A Dra. Phoebe Friesen, especialista em ética médica que estudou extensivamente essa questão e escreveu um artigo recente sobre o assunto, diz que falta a perspectiva do paciente. As faculdades de medicina veem isso como uma “oportunidade” para ensinar o aluno, mas a autonomia corporal e os direitos do paciente não podem ser descartados.
“Os países e estados que baniram essa prática não têm sido limitados em sua capacidade de treinar efetivamente estudantes de medicina.Existem outras maneiras de ensinar que não exigem a realização de um exame pélvico em um paciente que não deu consentimento e, muitas vezes, nem sabe o que aconteceu enquanto estava sob anestesia ”, diz Friesen.
Alguns hospitais, como o NYU Langone na cidade de Nova York, relatam o uso de voluntários pagos para exames pélvicos para que estudantes de medicina pratiquem o exame, eliminando a questão dos exames sem consentimento.

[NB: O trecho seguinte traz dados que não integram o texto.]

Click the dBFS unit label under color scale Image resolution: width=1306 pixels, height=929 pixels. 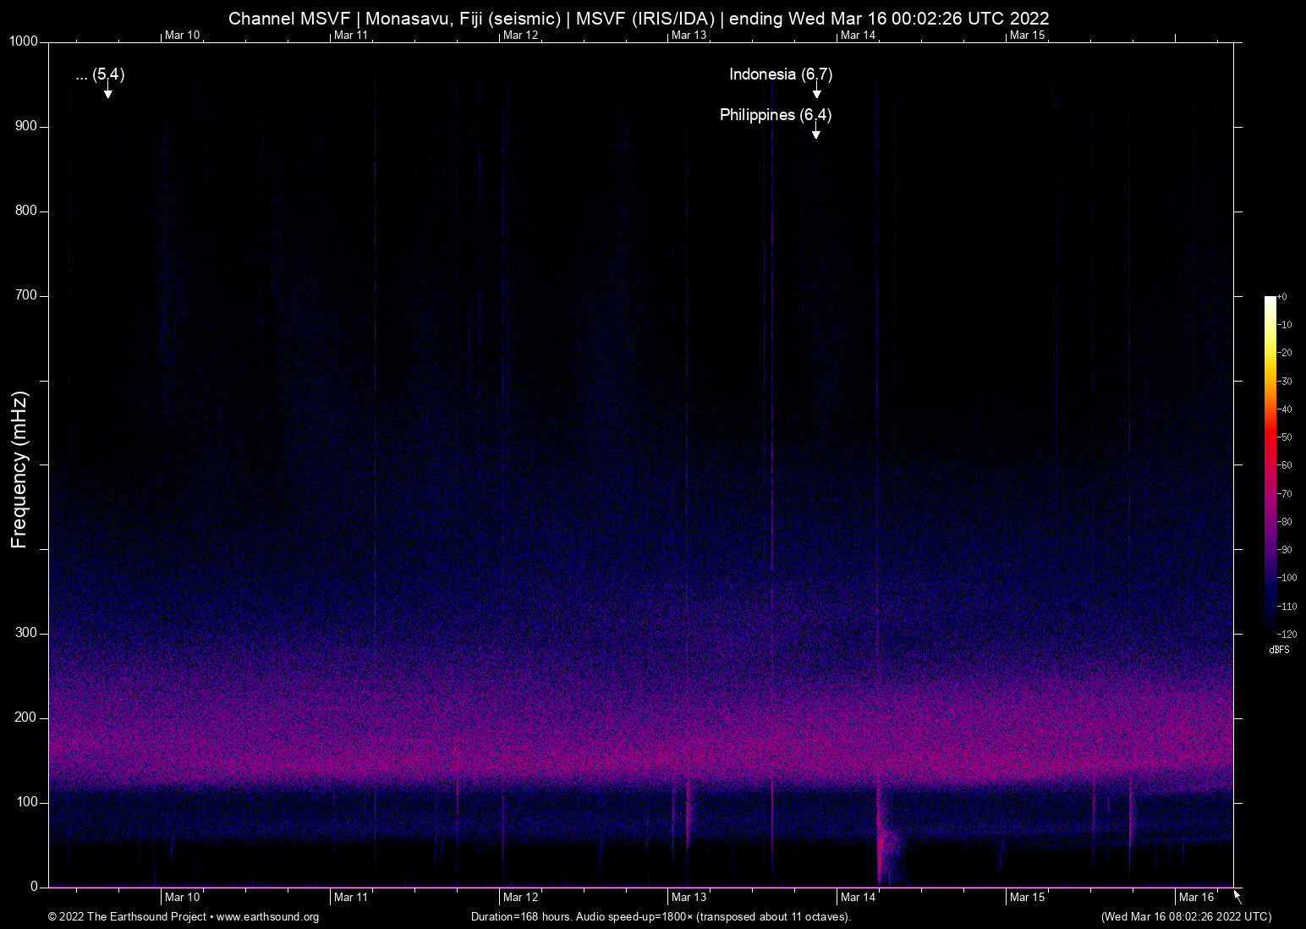tap(1279, 651)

Realizar exames pélvicos sem consentimento é ilegal no Havaí, Virgínia, Oregon, Califórnia, Iowa, Illinois, Utah e Maryland. A legislação que proíbe isso foi aprovada recentemente pela legislatura de Nova York e está pendente em outros estados, incluindo Minnesota e Massachusetts.
Embora essa prática seja mais comum com exames pélvicos, muitos desses projetos também proíbem exames retais e de próstata não consensuais em pacientes anestesiados.

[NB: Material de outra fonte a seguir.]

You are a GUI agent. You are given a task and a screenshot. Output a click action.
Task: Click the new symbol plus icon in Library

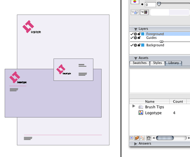pyautogui.click(x=132, y=138)
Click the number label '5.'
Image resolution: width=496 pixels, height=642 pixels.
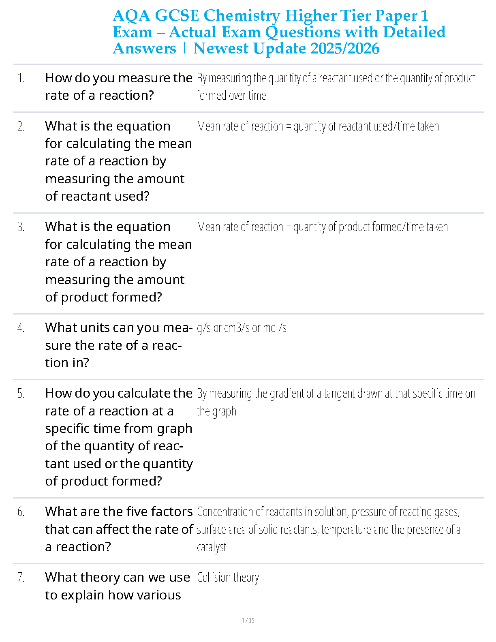point(21,394)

Vários legisladores, incluindo a senadora do estado de Nova York Roxanne Persaud (D-Brooklyn), tornaram-se críticos dessa prática.
“Existem certas expectativas quando você visita seu médico, e não é que seu corpo será aproveitado se eles tiverem que colocá-lo sob anestesia”, disse ela.
E não são apenas os legisladores falando. O Colégio Americano de Obstetrícia e Ginecologia (ACOG) denunciou essa prática, afirmando que exames pélvicos em uma paciente anestesiada que são realizados para fins de ensino devem ser feitos apenas com informado consentimento.
Mas algumas faculdades de medicina continuam a usar sua influência para tentar repelir a legislação que exige consentimento. A Yale Medical School advertiu os legisladores contra uma possível legislação em Connecticut.
Ao falar de sua própria experiência traumática, Weitz diz: “Quando a comunidade médica não valoriza a autonomia corporal de um paciente, isso tem um impacto muito negativo no atendimento ao paciente”.
O consentimento deveria ser fundamental na medicina, mas exames como esses minam a própria premissa de não fazer mal aos pacientes que os médicos juraram curar. E se o consentimento é considerado opcional em cuidados médicos, onde é traçada a linha?
“Se os provedores de serviços médicos forem ensinados a renunciar à obtenção de consentimento”, diz Weitz, “então essa forma de praticar a medicina continua”.
Misha Valencia é uma jornalista cujo trabalho foi apresentado no The New York Times, Washington Post, Marie Claire, Yahoo Lifestyle, Ozy, Huffington Post, Ravishly e muitas outras publicações.